The overlooked details in nature—rusted drain pipes, the differing shapes of poppies or the finite life cycle of a seashell—become inspirational fodder for Kate as she envisions new wallpaper and textile designs to create through her company Elworthy Studio.
Kate’s process begins with an idea she’ll transform into sketches, filling up her notebook with ways to adapt the concept into interior décor. She prioritizes editing, and sometimes while working, she’ll keep in mind a quote from renowned mid-century designer Charles Eames: “The details are not the details; they make the design.”
“I spend a lot of time exploring what I want to communicate and the editing process is the most important part,” Kate says. “How do I distill this idea or concept down to its essence?”
Launched in 2015 and named after Kate’s great-grandmother who “spoke her mind, wore what she wanted and was the most energetic 90-plus-year-old I ever encountered,” Elworthy Studio’s wallpaper and fabrics have been installed in homes, hotels and offices across the country. Kate will introduce one large collection per year with four to six designs available in different colors and offered as either fabric or wallpaper.

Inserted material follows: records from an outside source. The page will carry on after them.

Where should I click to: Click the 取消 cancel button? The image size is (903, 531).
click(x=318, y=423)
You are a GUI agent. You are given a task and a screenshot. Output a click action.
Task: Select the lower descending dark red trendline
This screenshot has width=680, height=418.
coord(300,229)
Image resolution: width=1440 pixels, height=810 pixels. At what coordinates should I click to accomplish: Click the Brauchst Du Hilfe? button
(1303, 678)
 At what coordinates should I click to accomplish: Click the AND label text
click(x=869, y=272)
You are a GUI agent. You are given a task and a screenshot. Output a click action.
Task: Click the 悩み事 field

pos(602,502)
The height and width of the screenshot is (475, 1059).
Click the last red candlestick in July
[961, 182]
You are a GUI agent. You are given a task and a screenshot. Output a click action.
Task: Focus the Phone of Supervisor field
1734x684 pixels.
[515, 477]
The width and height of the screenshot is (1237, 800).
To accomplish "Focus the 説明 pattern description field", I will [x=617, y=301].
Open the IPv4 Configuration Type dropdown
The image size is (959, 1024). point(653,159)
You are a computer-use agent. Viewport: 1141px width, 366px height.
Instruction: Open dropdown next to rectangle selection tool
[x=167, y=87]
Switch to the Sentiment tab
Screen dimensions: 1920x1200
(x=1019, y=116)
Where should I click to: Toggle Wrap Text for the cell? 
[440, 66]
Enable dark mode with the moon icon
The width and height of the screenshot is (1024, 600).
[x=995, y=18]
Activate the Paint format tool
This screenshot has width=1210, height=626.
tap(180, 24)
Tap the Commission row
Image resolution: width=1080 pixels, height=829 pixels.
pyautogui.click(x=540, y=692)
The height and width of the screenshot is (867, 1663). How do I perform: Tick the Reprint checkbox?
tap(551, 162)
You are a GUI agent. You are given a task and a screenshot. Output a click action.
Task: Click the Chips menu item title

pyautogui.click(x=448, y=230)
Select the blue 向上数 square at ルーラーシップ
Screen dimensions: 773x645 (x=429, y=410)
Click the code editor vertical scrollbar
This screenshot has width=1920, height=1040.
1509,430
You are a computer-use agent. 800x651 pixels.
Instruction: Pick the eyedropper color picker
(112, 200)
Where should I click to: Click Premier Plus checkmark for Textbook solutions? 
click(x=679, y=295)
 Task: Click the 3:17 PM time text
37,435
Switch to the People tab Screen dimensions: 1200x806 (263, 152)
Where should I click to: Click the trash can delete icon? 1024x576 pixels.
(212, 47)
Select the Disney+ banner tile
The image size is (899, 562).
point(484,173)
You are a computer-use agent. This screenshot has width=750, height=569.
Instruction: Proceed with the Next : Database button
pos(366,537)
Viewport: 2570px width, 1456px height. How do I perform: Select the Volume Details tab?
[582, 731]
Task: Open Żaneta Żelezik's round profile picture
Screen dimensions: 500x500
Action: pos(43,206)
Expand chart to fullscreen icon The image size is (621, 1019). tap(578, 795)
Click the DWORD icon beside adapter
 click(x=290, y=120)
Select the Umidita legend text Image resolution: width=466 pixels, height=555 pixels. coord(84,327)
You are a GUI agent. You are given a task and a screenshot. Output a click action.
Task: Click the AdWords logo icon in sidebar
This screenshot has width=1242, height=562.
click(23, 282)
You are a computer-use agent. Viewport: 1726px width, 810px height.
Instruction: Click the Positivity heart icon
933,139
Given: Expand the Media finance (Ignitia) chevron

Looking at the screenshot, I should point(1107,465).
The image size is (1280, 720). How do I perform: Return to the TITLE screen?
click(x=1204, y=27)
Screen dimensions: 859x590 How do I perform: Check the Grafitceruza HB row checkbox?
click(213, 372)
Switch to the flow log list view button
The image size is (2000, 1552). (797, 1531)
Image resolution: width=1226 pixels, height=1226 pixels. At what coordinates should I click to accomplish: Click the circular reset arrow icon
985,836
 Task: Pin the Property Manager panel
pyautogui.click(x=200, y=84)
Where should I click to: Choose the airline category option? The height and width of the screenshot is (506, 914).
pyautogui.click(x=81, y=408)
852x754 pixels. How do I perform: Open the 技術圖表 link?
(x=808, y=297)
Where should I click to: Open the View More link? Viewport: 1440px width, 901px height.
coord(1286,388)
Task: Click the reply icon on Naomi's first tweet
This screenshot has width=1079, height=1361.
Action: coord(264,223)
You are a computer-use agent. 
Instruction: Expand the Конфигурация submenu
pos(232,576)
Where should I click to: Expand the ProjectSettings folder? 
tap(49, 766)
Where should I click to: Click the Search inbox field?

Wallpaper has undergone a recent resurgence to become an unexpected trend within the design community. “I picked a very good time to become a wallpaper designer,” she reflects. “I’ve seen so many designers pop up. I had a conversation with a local wallpaper installer and she thinks this resurgence is going to be more long-lasting. The reason is technology. Digital printing allows artists to translate ideas into this medium and there’s this ability for unique expression.”
This liberation in wallpaper and textile design has also extended into how Kate chooses to operate Elworthy Studio as a company offering high-quality products that minimize environmental waste. “I want to control the controllables,” she says. Each wallpaper and fabric design is manufactured using eco-friendly raw materials and Kate only works with suppliers who share her commitment to social and environmental responsibility. Every item in the collection is made to order, which limits excess resources, and she encourages customers to send back samples whenever they’re finished so she can recycle or reuse them.
This last year was the first time Kate was able to accomplish a goal she had since Elworthy Studio began—giving back in a direct way. When she finished the year with a little profit, she donated a percentage to two environmental organizations that manage carbon offsetting projects: CoolEffect and Wildlife Works.
Kate was living in San Francisco when she founded Elworthy Studio, but she and her husband have since relocated to Half Moon Bay. The scenery change has been beneficial in multiple ways; she’s able to frequently take her toddler daughter to the beach and being engulfed by nature has led to a bevy of ideas, such as her exploration into the relationships between nature and urban environments.
“When I took myself out of the urban setting, I felt this sense of space and landscape,” Kate says. “There’s still this amazing juxtaposition of forces in the coastal Californian landscape. I’ll walk outside of my house and it can be serene and calm and other days it’s intense and wild.”
This juxtaposition led to a collection of wallpapers and fabrics she calls Native. One of the designs, Botanica, was inspired by abstract shapes of poppy petals. Her process of creation entailed using one hand to dip her artist blade in ink to create petal shapes on paper, while her other hand sprayed the shape with water so that she could observe how water and ink interacted.
Kate accumulated 20 design concepts for her Native collection but only needed a few so she enlisted the help of her then-newborn daughter. “I made black and white flashcards with simple sketches of poppies, rock shapes and succulents, and then showed them to her. She would kind of stare at them but if she stared longer, I thought, ‘Okay, she must have liked this one,’” Kate recalls. “The poppies were definitely her favorite. She was just a few days old but was already part of my design process.”